[Opening Data to examine section]
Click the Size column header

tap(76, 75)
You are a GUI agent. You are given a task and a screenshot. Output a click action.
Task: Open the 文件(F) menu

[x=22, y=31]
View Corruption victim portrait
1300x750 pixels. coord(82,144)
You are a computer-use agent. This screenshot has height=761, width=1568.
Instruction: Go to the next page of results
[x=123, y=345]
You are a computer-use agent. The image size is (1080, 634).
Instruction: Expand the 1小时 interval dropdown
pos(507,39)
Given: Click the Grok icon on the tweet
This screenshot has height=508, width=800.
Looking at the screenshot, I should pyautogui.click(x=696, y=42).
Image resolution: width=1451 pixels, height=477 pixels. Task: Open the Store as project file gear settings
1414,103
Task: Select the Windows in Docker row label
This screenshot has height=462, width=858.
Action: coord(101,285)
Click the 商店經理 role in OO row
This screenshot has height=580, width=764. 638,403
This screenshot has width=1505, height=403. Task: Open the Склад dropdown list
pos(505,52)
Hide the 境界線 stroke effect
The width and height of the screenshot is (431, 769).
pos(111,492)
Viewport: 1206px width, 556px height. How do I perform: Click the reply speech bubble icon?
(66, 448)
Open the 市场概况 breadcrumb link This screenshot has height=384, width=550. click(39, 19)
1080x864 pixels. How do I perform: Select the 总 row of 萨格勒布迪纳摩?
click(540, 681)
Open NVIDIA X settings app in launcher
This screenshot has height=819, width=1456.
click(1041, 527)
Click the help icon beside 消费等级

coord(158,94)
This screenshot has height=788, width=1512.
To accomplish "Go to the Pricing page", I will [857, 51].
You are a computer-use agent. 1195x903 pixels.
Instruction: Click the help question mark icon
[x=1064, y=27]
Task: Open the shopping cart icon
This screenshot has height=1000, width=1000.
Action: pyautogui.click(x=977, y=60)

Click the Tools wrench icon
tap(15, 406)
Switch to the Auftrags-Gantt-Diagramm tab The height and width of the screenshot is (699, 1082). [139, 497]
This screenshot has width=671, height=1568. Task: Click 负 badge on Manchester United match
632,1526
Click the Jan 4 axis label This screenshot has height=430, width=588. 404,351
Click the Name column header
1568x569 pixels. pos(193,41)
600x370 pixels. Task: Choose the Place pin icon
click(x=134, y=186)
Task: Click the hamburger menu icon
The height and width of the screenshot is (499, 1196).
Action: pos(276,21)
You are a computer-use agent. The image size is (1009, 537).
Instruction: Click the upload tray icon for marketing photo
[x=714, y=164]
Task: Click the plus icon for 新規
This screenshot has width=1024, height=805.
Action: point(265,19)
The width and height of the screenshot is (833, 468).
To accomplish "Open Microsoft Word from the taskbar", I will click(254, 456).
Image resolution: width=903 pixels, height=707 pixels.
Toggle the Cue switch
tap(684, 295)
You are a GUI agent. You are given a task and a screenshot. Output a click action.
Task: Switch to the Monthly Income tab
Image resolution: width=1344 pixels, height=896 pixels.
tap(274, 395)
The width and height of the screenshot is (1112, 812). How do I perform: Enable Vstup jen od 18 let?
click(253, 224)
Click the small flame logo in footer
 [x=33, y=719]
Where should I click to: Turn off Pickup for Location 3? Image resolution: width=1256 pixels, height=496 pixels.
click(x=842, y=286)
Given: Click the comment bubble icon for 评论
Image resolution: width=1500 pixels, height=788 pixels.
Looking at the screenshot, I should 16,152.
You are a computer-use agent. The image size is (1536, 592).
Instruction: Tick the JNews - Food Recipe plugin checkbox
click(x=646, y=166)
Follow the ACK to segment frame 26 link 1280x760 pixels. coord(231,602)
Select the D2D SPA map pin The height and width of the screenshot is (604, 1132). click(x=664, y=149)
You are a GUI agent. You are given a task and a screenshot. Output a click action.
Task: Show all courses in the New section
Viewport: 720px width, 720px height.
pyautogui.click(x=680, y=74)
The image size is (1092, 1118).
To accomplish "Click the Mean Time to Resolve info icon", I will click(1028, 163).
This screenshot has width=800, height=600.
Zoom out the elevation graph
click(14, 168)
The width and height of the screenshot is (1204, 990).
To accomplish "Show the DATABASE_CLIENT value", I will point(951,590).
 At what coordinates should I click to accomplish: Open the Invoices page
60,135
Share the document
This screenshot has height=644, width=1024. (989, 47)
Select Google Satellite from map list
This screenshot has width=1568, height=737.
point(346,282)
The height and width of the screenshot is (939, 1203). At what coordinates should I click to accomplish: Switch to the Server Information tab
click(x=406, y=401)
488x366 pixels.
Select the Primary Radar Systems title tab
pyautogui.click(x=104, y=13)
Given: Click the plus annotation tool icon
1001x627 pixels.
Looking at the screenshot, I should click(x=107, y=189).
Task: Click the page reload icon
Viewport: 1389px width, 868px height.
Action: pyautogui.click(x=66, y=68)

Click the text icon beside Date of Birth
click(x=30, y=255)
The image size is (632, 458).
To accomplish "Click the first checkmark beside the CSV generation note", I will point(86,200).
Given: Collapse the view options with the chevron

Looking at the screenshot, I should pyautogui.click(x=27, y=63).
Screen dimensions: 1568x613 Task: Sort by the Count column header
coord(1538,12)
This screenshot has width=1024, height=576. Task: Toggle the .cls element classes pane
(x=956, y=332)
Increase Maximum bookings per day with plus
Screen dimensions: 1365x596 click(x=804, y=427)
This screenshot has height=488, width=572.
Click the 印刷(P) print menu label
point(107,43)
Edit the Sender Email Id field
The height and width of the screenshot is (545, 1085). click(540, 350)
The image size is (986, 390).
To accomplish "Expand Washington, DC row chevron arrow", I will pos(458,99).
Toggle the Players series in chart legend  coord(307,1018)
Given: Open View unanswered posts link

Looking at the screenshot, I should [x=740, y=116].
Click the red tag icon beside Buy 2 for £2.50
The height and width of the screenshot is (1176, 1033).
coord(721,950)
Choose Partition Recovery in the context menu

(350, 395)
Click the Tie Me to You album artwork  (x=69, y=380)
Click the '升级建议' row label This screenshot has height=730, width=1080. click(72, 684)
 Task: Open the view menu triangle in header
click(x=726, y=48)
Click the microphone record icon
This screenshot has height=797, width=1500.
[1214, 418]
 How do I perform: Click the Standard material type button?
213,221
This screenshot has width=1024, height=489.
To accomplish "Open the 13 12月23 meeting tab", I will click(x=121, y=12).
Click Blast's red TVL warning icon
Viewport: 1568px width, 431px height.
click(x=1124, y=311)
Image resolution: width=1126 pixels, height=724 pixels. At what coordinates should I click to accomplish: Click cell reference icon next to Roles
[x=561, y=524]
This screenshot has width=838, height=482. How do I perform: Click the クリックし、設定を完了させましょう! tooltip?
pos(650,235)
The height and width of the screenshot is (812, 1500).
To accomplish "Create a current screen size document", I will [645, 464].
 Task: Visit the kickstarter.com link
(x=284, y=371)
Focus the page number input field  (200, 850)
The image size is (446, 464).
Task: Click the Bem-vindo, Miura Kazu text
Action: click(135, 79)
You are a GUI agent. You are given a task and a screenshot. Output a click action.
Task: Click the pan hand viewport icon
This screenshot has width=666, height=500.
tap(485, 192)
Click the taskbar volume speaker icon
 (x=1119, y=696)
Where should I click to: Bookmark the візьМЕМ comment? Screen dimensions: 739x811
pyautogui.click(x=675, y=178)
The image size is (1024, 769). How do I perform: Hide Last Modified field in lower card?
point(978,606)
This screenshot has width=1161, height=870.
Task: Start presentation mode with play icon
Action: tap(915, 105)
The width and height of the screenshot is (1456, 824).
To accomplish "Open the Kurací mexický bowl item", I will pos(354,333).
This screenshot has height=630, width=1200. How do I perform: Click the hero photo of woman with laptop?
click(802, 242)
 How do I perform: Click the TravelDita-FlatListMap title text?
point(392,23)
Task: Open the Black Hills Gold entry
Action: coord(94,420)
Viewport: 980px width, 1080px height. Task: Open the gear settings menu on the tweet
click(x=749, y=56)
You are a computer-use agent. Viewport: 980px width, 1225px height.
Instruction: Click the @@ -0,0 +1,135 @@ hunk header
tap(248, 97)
[Closing Data to examine section]
■ Instructions for the task ■
Above are the records. Copy the lines beginning at the one that has "The width and height of the screenshot is (431, 769)." and ending with the one that has "This screenshot has height=788, width=1512.", unchanged.

■ Your solution ■
The width and height of the screenshot is (431, 769).
pos(111,492)
Viewport: 1206px width, 556px height. How do I perform: Click the reply speech bubble icon?
(66, 448)
Open the 市场概况 breadcrumb link This screenshot has height=384, width=550. click(39, 19)
1080x864 pixels. How do I perform: Select the 总 row of 萨格勒布迪纳摩?
click(540, 681)
Open NVIDIA X settings app in launcher
This screenshot has height=819, width=1456.
click(1041, 527)
Click the help icon beside 消费等级

coord(158,94)
This screenshot has height=788, width=1512.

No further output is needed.